Durch den demografischen Wandel wird es in Zukunft deutlich mehr multimorbide, chronisch erkrankte und pflegebedürftige Patienten geben. Für diese Menschen ist es wichtig, eine qualitativ hochwertige Pflege zu erhalten. Deshalb empfiehlt der Wissenschaftsrat, Krankenpfleger sowie Physio-, Logo- und Ergotherapeuten zukünftig vermehrt an Hochschulen auszubilden und die Qualität der Krankenversorgung zu stärken.

Bei vielen Krankheiten des Alters ist ein ständiger Arztkontakt nicht unbedingt von Nöten, denn die Diagnose ändert sich beispielsweise bei einem Alzheimer-Patienten nicht mehr. Hier sind vor allem Pflegekräfte, Physio- oder Ergotherapeuten gefragt, die sich gemeinsam über die Behandlung des Krankheitsbildes abstimmen müssen. Um eine qualitativ hochwertige Patientenversorgung sicherzustellen benötigt die deutsche Gesundheitsversorgung hochkompetentes, flexibles Personal mit aktuellem Fachwissen. Deshalb hält die Präsidentin des Deutschen Berufsverbandes für Pflegeberufe (DBfK) eine Akademisierung der Pflegeberufe für den richtigen Ansatz. Viele Hochschulen haben den Bedarf erkannt und bieten speziell auf die Gesundheitsbranche zugeschnittene Studiengänge an. Die Studiengänge statten ihre Teilnehmer neben der praktischen Ausbildung zudem mit Kompetenzen wie wissenschaftlichem Arbeiten und Managementkenntnissen aus. Oft besteht die Möglichkeit, dass Studium berufsbegleitend zu absolvieren.

Professor Stefan Görres vom Institut für public health und Pflegeforschung in Bremen ist von der Akademisierung der Pflege überzeugt. Die Studienlage zur Akademisierung der Pflege zeige einen eindeutigen Zusammenhang zwischen Qualität und Outcome. Untersuchungen belegen, dass die Zahl von Thrombosen, Harnwegsinfektionen und Pneumonien deutlich abnimmt, je mehr ausgewiesene Pflegeexperten an der Behandlung beteiligt sind. Weiterhin sei das Pflegewissen in solch einem Maße gestiegen, dass es durch eine dreijährige Ausbildung kaum mehr vermittelbar sei. Ein weiterer Grund für die Akademisierung ist der Bedarf an hochqualifiziertem Personal für eine ebenso hohe Pflegequalität.

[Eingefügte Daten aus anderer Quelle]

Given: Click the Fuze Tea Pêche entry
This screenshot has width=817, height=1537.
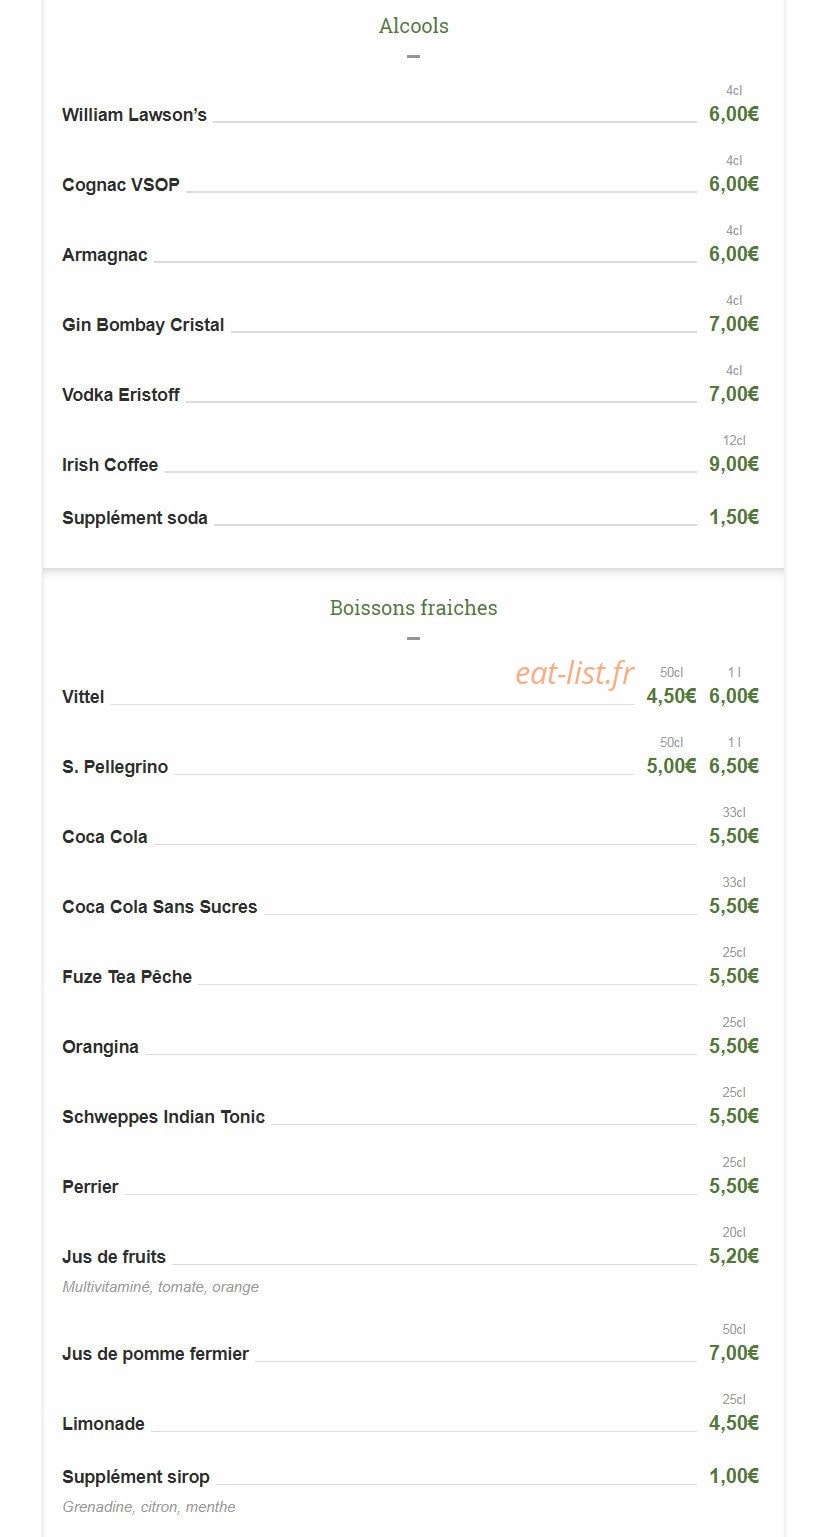Looking at the screenshot, I should pyautogui.click(x=127, y=977).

Viele Mediziner lehnen die Akademisierung der Pflege dagegen ab. Sie befürchten unter anderem, dass die ärztliche Weiterbildung durch diese Entwicklung gefährdet wird, da besser ausgebildete Pflegekräfte originäre ärztliche Aufgaben übernehmen könnten. Viele Mediziner sehen außerdem die eigentliche Pflege gefährdet und befürchten eine Verstärkung des Pflegemangels. Gerade die Übernahme ärztlicher Tätigkeiten könnte jedoch zu einer erheblichen Entlastung des ärztlichen Dienstes führen.

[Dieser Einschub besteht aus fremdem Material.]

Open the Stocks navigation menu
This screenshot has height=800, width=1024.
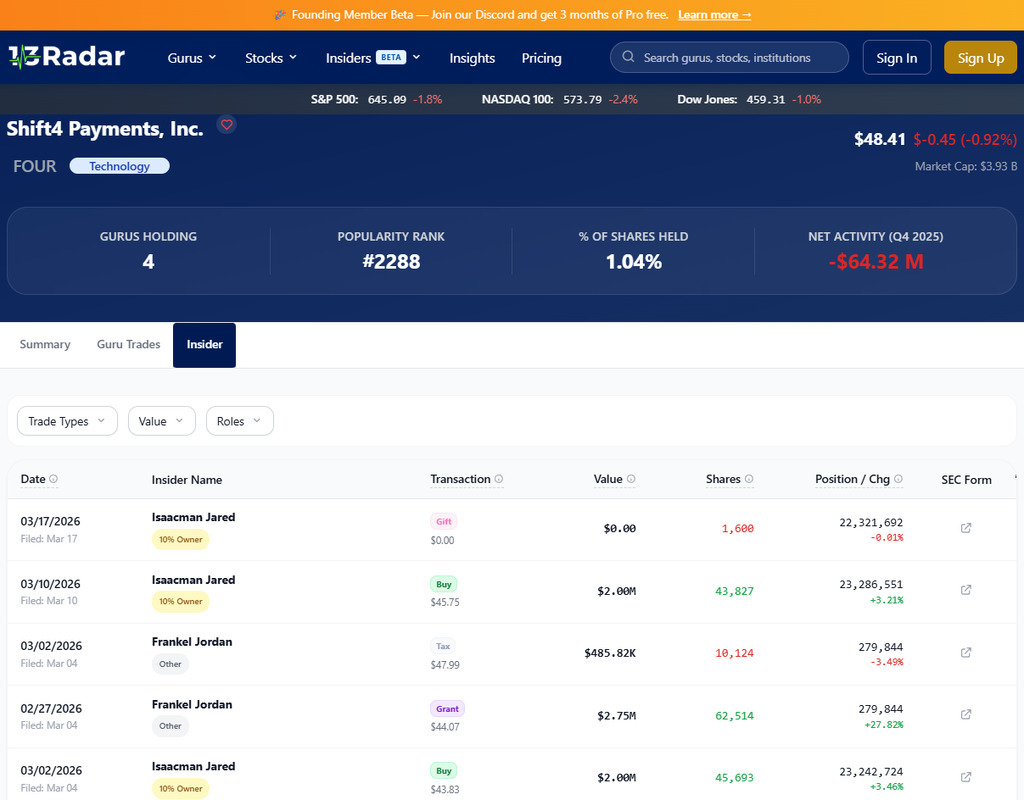pos(271,58)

Andere europäische Länder sind bei der Akademisierung der Pflege schon weiter als Deutschland. So assistiert in Großbritannien der „surgical care practitioner“ bei Operationen, Pflegekräfte in der Schweiz dürfen beispielsweise Spritzen verabreichen; eine Aufgabe die in Deutschland von Ärzten durchgeführt werden muss. Es gibt also offensichtlich noch Nachholbedarf in Deutschland. Die Akademisierung der Pflege kann durchaus zur besseren berufsgruppenübergreifenden Zusammenarbeit beitragen. Eine stärkere Vernetzung zwischen den einzelnen Berufen der Gesundheitsversorgung wird dazu führen, eine hochwertige Patientenversorgung sicherzustellen.